▸ WORK ORDER
Transcribe all of the data, leaving nothing out and changing nothing.

Dataset entries
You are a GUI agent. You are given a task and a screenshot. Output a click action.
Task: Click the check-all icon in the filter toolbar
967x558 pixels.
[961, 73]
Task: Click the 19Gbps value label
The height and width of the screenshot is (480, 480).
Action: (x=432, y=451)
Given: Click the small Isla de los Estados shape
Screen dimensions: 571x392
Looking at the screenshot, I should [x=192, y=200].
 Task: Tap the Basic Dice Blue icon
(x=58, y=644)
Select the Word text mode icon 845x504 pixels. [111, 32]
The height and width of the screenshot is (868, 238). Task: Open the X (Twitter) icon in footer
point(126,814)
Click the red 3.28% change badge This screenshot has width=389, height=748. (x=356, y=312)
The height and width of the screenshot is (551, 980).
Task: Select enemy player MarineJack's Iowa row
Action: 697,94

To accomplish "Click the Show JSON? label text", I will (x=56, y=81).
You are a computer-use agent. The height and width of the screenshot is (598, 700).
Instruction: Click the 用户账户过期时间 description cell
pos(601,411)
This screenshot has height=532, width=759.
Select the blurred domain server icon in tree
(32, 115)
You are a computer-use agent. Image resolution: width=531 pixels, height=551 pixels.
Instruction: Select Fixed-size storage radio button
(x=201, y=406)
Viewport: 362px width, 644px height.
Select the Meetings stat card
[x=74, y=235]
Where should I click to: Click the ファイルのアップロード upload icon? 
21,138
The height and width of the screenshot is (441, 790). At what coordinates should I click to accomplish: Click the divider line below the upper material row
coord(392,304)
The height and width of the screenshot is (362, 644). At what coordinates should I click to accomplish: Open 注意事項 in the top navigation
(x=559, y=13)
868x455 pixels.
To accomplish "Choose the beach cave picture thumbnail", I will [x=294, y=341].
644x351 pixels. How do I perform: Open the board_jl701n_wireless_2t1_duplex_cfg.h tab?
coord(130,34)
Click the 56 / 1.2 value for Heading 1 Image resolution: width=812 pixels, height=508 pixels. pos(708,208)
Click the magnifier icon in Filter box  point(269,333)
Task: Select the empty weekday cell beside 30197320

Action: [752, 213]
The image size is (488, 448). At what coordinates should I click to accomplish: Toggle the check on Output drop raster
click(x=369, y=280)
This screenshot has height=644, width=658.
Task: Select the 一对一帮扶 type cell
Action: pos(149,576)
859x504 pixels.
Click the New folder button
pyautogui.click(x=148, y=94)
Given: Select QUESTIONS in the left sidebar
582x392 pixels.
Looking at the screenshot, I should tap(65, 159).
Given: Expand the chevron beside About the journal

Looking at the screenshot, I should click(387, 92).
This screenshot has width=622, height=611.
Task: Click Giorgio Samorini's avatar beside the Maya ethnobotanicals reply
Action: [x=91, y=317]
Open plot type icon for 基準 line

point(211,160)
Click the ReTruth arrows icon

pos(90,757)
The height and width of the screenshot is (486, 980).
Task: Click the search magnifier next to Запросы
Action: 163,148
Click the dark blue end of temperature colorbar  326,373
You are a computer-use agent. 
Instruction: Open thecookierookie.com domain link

▸ ANSWER TO THIS EXERCISE
You are a GUI agent. You are given a task and a screenshot. Output a click action.
Task: Click the check-all icon in the filter toolbar
967x558 pixels.
[961, 73]
Task: Click the 19Gbps value label
The height and width of the screenshot is (480, 480).
Action: (x=432, y=451)
Given: Click the small Isla de los Estados shape
Screen dimensions: 571x392
Looking at the screenshot, I should [x=192, y=200].
 Task: Tap the Basic Dice Blue icon
(x=58, y=644)
Select the Word text mode icon 845x504 pixels. [111, 32]
The height and width of the screenshot is (868, 238). Task: Open the X (Twitter) icon in footer
point(126,814)
Click the red 3.28% change badge This screenshot has width=389, height=748. (x=356, y=312)
The height and width of the screenshot is (551, 980).
Task: Select enemy player MarineJack's Iowa row
Action: 697,94

To accomplish "Click the Show JSON? label text", I will (x=56, y=81).
You are a computer-use agent. The height and width of the screenshot is (598, 700).
Instruction: Click the 用户账户过期时间 description cell
pos(601,411)
This screenshot has height=532, width=759.
Select the blurred domain server icon in tree
(32, 115)
You are a computer-use agent. Image resolution: width=531 pixels, height=551 pixels.
Instruction: Select Fixed-size storage radio button
(x=201, y=406)
Viewport: 362px width, 644px height.
Select the Meetings stat card
[x=74, y=235]
Where should I click to: Click the ファイルのアップロード upload icon? 
21,138
The height and width of the screenshot is (441, 790). At what coordinates should I click to accomplish: Click the divider line below the upper material row
coord(392,304)
The height and width of the screenshot is (362, 644). At what coordinates should I click to accomplish: Open 注意事項 in the top navigation
(x=559, y=13)
868x455 pixels.
To accomplish "Choose the beach cave picture thumbnail", I will [x=294, y=341].
644x351 pixels. How do I perform: Open the board_jl701n_wireless_2t1_duplex_cfg.h tab?
coord(130,34)
Click the 56 / 1.2 value for Heading 1 Image resolution: width=812 pixels, height=508 pixels. pos(708,208)
Click the magnifier icon in Filter box  point(269,333)
Task: Select the empty weekday cell beside 30197320

Action: [752, 213]
The image size is (488, 448). At what coordinates should I click to accomplish: Toggle the check on Output drop raster
click(x=369, y=280)
This screenshot has height=644, width=658.
Task: Select the 一对一帮扶 type cell
Action: pos(149,576)
859x504 pixels.
Click the New folder button
pyautogui.click(x=148, y=94)
Given: Select QUESTIONS in the left sidebar
582x392 pixels.
Looking at the screenshot, I should tap(65, 159).
Given: Expand the chevron beside About the journal

Looking at the screenshot, I should click(387, 92).
This screenshot has width=622, height=611.
Task: Click Giorgio Samorini's avatar beside the Maya ethnobotanicals reply
Action: [x=91, y=317]
Open plot type icon for 基準 line

point(211,160)
Click the ReTruth arrows icon

pos(90,757)
The height and width of the screenshot is (486, 980).
Task: Click the search magnifier next to Запросы
Action: 163,148
Click the dark blue end of temperature colorbar  326,373
You are a computer-use agent. 
Instruction: Open thecookierookie.com domain link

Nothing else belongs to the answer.